John Neidert

No. 63, 53
- Position: Linebacker

Personal information
- Born: June 18, 1946 (age 79) Akron, Ohio, U.S.
- Listed height: 6 ft 2 in (1.88 m)
- Listed weight: 230 lb (104 kg)

Career information
- High school: Archbishop Hoban (Akron)
- College: Louisville (1964–1967)
- NFL draft: 1968: 6th round, 145th overall pick

Career history
- Cincinnati Bengals (1968); New York Jets (1968–1969); Chicago Bears (1970);

Awards and highlights
- Super Bowl champion (III); AFL champion (1968); 2× Second-team All-MVC (1965, 1967);

Career NFL/AFL statistics
- Fumble recoveries: 2
- Stats at Pro Football Reference

= John Neidert =

American football player (born 1946)

John Thomas Neidert (born June 18, 1946) is an American former professional football player who was a linebacker for three seasons in the American Football League (AFL) and National Football League (NFL). He played college football for the Louisville Cardinals, and was selected by the Cincinnati Bengals in the sixth round of the 1968 NFL/AFL draft. He played professionally with the Bengals, New York Jets and Chicago Bears. Neidert was a member of the Jets team that won Super Bowl III.

==Early life and college==
John Thomas Neidert was born on June 18, 1946, in Akron, Ohio. He attended Archbishop Hoban High School in Akron.

Neidert was a member of the Louisville Cardinals of the University of Louisville from 1964 to 1967 and a three-year letterman from 1965 to 1967. He earned second-team All-Missouri Valley Conference honors in both 1965 and 1967. He was inducted into the University of Louisville's athletics hall of fame in 1993.

==Professional career==
Neidert was selected by the Cincinnati Bengals in the sixth round, with the 145th overall pick, of the 1968 NFL draft.

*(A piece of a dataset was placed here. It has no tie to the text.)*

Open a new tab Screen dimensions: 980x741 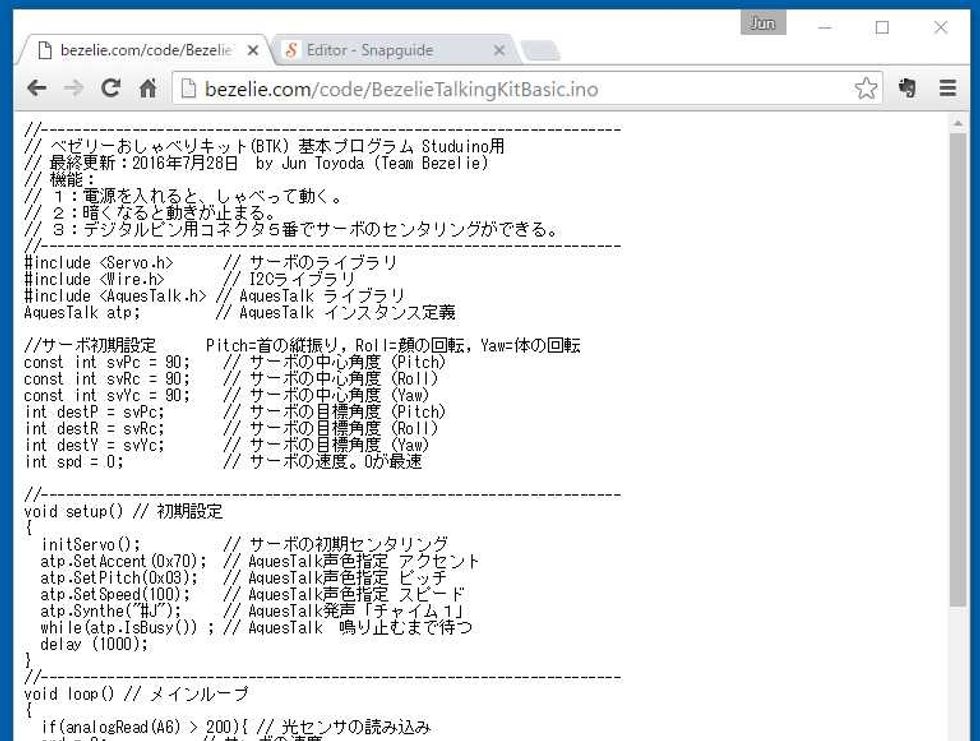[541, 51]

He was released by the Bengals on September 3, 1968, but soon re-signed. He played in eight games, starting one, for the Bengals during the 1968 season before being released on November 6, 1968.

Neidert was claimed off waivers by the New York Jets on November 7, 1968. He appeared in five games for the Jets that year. He also played in both the 1968 AFL Championship Game victory over the Oakland Raiders and the Super Bowl III victory over the Baltimore Colts. Neidert played in all 14 games, starting four in place of the injured Al Atkinson, during the 1969 season and recovered two fumbles. He also played in one playoff game that year.

On May 4, 1970, Neidert was traded to the Chicago Bears for an undisclosed draft pick. He appeared in three games for the Bears in 1970. He was released on September 8, 1971.

==Personal life==
After his football career, Neidert worked for the U.S. Postal Service in Sarasota, Florida. In 1990, he was honored by the Postal Service for pulling a motorcyclist out of a burning wreck. Neidert also spent time as an assistant football coach at Riverview High School in Sarasota.